PROSTATE cancer screening remains a vital tool in the early detection of clinically significant prostate cancer (csPCa). While the prostate-specific antigen (PSA) test is widely used, it is often accompanied by high rates of overdiagnosis and overtreatment. In response, Stockholm3, a blood-based biomarker, has emerged as a more accurate alternative, combining five proteins, a germline genetic risk score, and clinical data to predict csPCa. This innovative biomarker has shown superior performance to PSA in population-based trials by reducing unnecessary prostate biopsies, MRIs, and diagnoses of benign conditions, such as Gleason 6 cancer, without compromising csPCa detection.
Despite the advancements in prostate cancer screening, disparities persist in cancer incidence, screening rates, and mortality among different racial and ethnic groups. Many underrepresented groups, such as Black, Hispanic, and Asian populations, have been excluded from most screening trials. To address this, the SEPTA trial was designed to evaluate the performance of Stockholm3 across diverse racial and ethnic groups, including Asian, Black, Hispanic, and White patients. The trial, conducted between 2019 and 2023, found that Stockholm3’s sensitivity for detecting csPCa was comparable to PSA, with nearly three times higher specificity. It also demonstrated a reduction in unnecessary biopsies by up to 52% across various racial and ethnic subgroups.
In comparison with other established biomarkers, such as the free/total PSA ratio and PSA density, Stockholm3 outperformed these tests in terms of predictive accuracy and specificity. It also showed a significant reduction in unnecessary biopsies, with improvements in csPCa detection. The study demonstrated that Stockholm3 had a higher area under the curve (AUC) in risk prediction and performed well in decision curve analysis across all risk thresholds.
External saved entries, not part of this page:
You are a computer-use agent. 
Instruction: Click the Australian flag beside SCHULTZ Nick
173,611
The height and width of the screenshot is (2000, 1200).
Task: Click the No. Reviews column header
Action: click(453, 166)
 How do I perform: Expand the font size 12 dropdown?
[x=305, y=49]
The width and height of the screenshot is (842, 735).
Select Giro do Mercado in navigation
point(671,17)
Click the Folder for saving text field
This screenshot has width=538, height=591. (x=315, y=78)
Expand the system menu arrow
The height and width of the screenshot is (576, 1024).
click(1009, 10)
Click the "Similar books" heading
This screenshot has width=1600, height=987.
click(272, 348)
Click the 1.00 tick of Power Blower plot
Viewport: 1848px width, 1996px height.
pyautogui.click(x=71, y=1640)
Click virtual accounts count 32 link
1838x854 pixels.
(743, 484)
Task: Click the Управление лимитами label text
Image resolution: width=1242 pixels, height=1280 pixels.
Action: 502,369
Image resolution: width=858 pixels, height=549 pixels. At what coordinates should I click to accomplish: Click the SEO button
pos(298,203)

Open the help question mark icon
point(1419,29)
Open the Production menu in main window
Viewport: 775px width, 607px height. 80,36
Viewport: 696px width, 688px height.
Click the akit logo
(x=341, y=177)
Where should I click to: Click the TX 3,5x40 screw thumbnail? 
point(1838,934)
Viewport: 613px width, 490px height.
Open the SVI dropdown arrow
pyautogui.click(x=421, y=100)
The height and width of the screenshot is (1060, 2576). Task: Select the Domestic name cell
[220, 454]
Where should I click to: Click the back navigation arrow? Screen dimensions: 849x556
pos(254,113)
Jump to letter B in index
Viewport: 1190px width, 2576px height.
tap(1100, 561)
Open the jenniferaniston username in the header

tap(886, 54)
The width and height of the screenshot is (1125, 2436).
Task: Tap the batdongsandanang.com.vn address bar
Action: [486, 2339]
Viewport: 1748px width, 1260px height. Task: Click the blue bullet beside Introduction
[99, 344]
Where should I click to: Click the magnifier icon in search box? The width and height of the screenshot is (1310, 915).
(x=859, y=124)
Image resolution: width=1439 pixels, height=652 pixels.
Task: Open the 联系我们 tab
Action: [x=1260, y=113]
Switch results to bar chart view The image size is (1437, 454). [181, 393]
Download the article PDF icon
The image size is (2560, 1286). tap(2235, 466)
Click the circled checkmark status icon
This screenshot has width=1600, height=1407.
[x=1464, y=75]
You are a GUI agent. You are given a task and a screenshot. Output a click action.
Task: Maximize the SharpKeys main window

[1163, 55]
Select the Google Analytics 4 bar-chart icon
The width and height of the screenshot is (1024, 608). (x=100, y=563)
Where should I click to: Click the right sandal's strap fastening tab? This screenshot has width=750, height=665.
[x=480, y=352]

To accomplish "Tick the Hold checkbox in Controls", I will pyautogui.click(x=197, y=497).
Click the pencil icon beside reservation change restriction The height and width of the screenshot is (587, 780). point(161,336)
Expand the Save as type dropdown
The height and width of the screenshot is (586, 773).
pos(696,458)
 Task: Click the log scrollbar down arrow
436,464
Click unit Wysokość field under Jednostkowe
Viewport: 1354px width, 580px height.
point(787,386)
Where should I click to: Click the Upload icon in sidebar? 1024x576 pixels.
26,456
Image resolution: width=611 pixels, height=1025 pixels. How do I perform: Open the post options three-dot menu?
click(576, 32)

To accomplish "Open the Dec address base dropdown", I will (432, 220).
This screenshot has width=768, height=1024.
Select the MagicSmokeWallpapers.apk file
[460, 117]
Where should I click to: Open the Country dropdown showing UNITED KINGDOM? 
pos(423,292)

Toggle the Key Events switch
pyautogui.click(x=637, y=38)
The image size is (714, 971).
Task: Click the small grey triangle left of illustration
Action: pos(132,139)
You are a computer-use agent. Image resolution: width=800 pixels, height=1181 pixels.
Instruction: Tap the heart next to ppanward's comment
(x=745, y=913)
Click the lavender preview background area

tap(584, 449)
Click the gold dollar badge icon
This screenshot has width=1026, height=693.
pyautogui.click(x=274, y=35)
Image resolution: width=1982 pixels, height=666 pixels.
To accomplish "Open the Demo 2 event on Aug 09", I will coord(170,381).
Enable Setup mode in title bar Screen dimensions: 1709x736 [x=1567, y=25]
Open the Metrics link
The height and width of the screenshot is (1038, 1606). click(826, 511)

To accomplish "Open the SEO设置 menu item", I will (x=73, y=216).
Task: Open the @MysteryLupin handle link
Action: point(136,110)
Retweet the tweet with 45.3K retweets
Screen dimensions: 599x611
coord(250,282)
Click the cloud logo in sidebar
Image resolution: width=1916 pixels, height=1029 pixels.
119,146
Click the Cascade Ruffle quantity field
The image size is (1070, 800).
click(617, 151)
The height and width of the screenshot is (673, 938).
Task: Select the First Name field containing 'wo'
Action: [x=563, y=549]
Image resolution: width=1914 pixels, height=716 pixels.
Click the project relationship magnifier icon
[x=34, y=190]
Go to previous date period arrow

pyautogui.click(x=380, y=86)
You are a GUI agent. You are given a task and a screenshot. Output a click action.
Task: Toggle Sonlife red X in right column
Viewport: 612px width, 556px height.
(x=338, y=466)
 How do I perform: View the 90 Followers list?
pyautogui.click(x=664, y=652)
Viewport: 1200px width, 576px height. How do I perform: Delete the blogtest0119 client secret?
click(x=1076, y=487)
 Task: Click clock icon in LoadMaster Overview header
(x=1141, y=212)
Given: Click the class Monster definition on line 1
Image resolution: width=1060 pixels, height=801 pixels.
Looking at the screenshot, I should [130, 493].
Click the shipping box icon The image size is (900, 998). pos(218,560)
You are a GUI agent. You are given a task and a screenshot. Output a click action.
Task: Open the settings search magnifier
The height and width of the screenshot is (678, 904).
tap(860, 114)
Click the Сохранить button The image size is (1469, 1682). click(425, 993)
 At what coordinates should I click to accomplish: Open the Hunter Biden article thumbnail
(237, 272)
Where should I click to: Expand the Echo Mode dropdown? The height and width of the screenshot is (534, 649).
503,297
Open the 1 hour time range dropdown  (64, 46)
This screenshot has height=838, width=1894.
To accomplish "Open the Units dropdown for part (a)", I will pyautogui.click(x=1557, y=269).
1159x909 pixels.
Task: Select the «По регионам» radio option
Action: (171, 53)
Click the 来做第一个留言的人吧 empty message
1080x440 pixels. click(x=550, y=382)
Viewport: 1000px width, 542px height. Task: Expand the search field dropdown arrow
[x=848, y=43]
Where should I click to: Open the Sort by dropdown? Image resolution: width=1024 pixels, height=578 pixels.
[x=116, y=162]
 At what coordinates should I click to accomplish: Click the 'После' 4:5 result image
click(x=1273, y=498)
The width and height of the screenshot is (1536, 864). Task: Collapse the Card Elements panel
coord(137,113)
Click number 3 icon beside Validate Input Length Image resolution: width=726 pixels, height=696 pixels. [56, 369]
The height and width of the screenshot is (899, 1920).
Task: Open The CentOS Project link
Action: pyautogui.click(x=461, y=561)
While Stockholm3 has proven to be an effective screening tool in diverse populations, the study did have limitations, including a relatively low number of patients who underwent MRI before biopsy. Nonetheless, Stockholm3’s performance in identifying men at risk for csPCa in a diverse cohort is promising, making it a valuable addition to prostate cancer screening practices.
Reference
Lazarovich A et al. A Comparison of Stockholm3, serum biomarkers, and risk calculators to predict prostate cancer in a racially and ethnically diverse cohort: evaluation of the Stockholm3 Multiethnic SEPTA Trial. J Urol. 2025;213(5):590-9.